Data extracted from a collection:
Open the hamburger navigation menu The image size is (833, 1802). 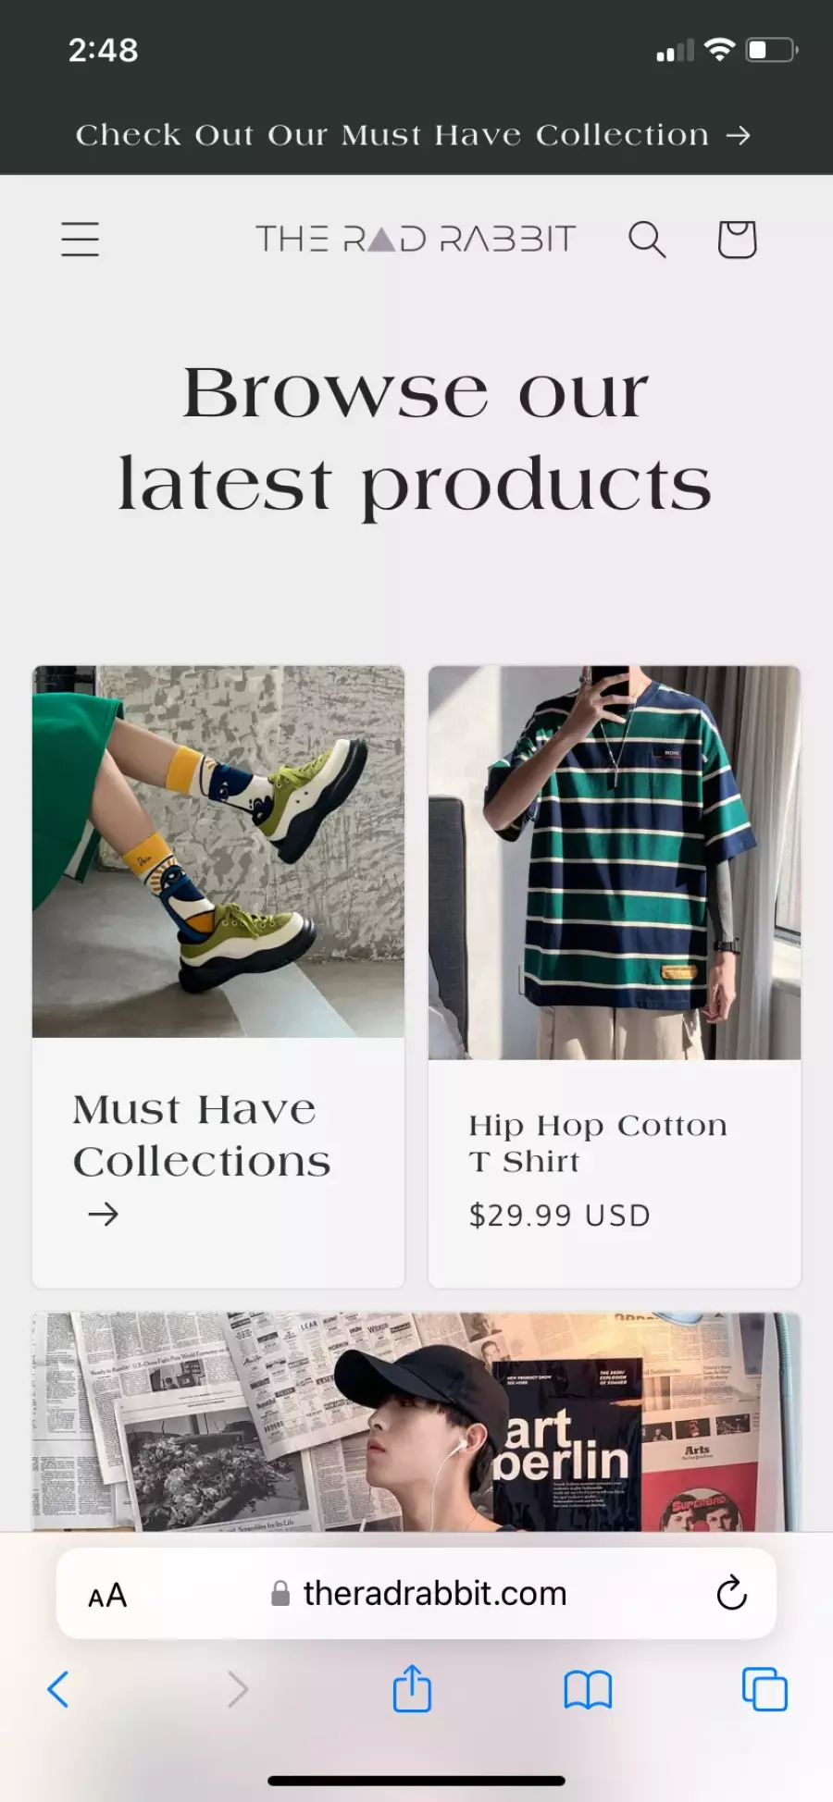click(x=81, y=239)
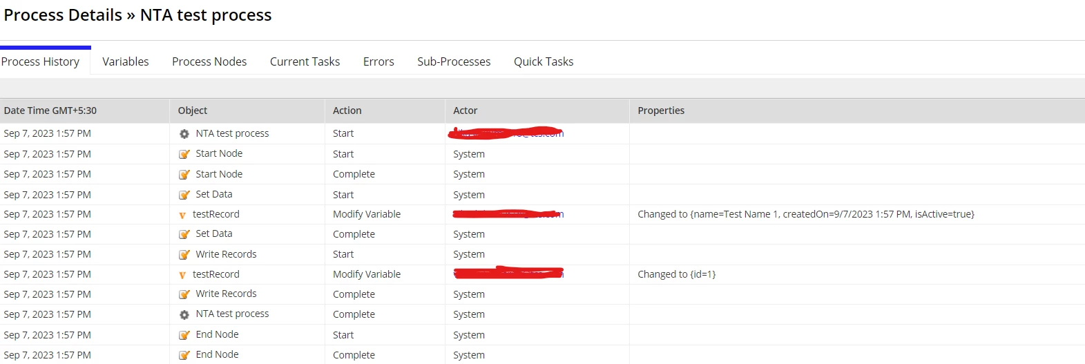
Task: Sort by Date Time GMT+5:30 column header
Action: point(50,111)
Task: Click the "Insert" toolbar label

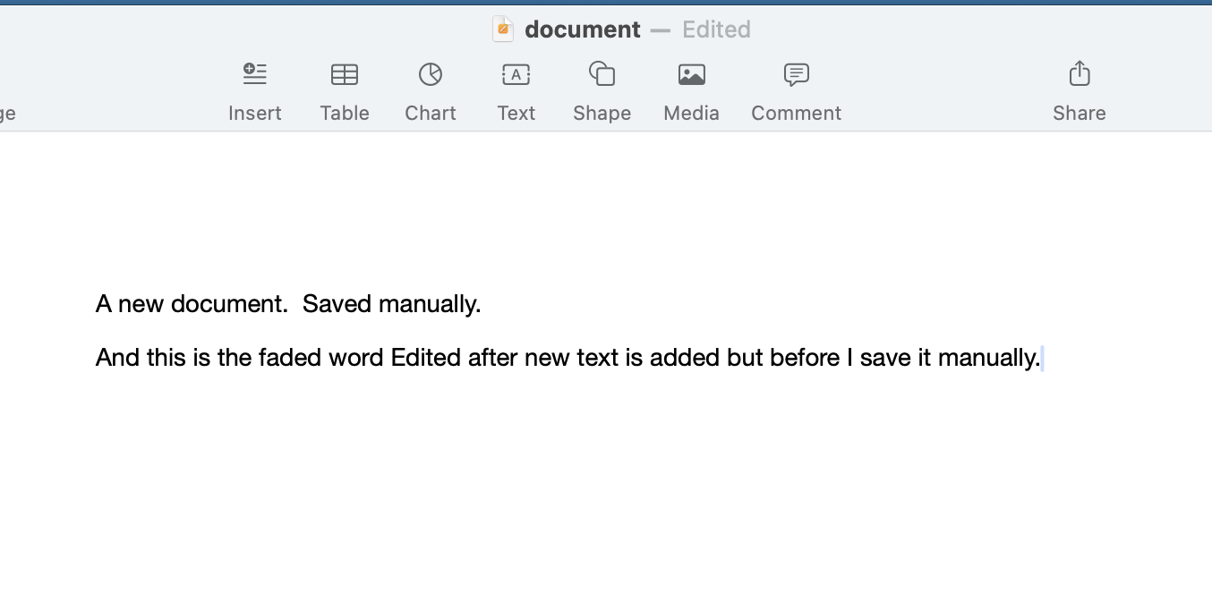Action: (255, 113)
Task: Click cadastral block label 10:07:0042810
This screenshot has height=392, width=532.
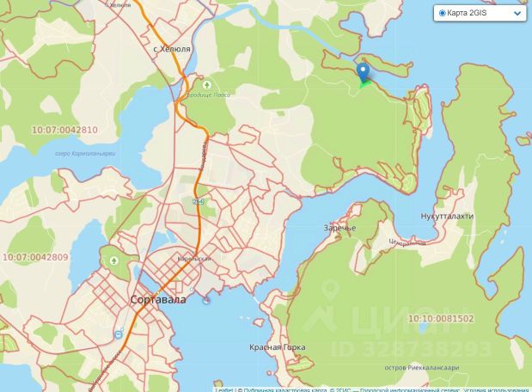Action: [x=64, y=130]
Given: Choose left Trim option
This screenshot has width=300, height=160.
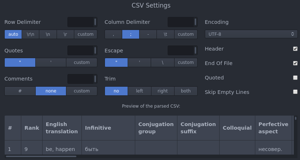Looking at the screenshot, I should tap(140, 91).
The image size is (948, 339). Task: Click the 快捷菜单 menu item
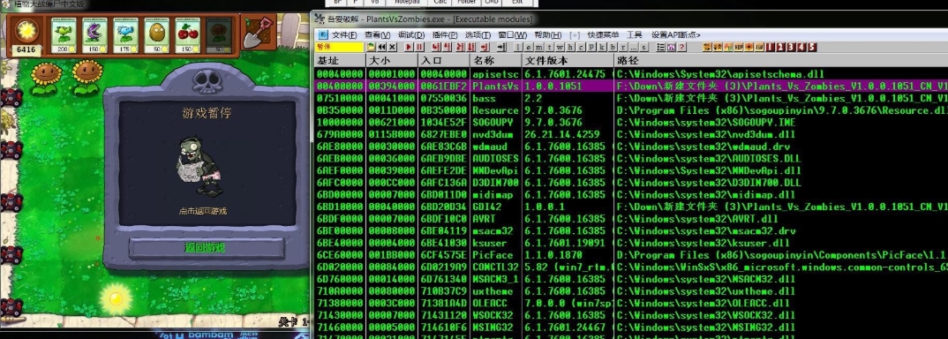tap(603, 35)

Assignment:
The lines from the one containing "This screenshot has height=392, width=532." through the end of the data above are to be copied exactly, both ends included, and pictures are to be omitted.

Solution below:
This screenshot has height=392, width=532.
Action: [x=64, y=130]
Given: Choose left Trim option
This screenshot has width=300, height=160.
Looking at the screenshot, I should tap(140, 91).
The image size is (948, 339). Task: Click the 快捷菜单 menu item
tap(603, 35)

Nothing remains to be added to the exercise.